» **Dataset excerpt**
┌──
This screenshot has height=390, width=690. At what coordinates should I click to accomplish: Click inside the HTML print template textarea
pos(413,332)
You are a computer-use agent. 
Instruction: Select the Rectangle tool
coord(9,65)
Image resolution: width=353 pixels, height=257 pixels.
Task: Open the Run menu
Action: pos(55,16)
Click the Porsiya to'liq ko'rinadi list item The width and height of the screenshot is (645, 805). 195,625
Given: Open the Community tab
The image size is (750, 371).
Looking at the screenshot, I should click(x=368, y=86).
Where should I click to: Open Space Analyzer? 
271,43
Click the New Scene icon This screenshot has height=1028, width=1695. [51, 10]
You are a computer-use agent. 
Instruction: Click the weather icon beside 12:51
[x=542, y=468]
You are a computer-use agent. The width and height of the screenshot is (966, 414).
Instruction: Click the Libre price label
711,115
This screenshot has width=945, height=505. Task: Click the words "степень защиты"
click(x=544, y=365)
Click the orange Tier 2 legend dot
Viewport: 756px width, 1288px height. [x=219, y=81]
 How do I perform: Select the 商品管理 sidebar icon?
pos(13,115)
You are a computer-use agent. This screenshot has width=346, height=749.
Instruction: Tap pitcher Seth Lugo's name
└──
» **What you need to do**
Rewrite every entry above with "computer-use agent" renamed to "desktop assistant", leaving everything else the same.

» **Task solution**
This screenshot has height=390, width=690. At what coordinates should I click to accomplish: Click inside the HTML print template textarea
pos(413,332)
You are a desktop assistant. 
Instruction: Select the Rectangle tool
coord(9,65)
Image resolution: width=353 pixels, height=257 pixels.
Task: Open the Run menu
Action: pos(55,16)
Click the Porsiya to'liq ko'rinadi list item The width and height of the screenshot is (645, 805). 195,625
Given: Open the Community tab
The image size is (750, 371).
Looking at the screenshot, I should click(x=368, y=86).
Where should I click to: Open Space Analyzer? 
271,43
Click the New Scene icon This screenshot has height=1028, width=1695. [51, 10]
You are a desktop assistant. 
Instruction: Click the weather icon beside 12:51
[x=542, y=468]
You are a desktop assistant. The width and height of the screenshot is (966, 414).
Instruction: Click the Libre price label
711,115
This screenshot has width=945, height=505. Task: Click the words "степень защиты"
click(x=544, y=365)
Click the orange Tier 2 legend dot
Viewport: 756px width, 1288px height. [x=219, y=81]
 How do I perform: Select the 商品管理 sidebar icon?
pos(13,115)
You are a desktop assistant. This screenshot has width=346, height=749.
Instruction: Tap pitcher Seth Lugo's name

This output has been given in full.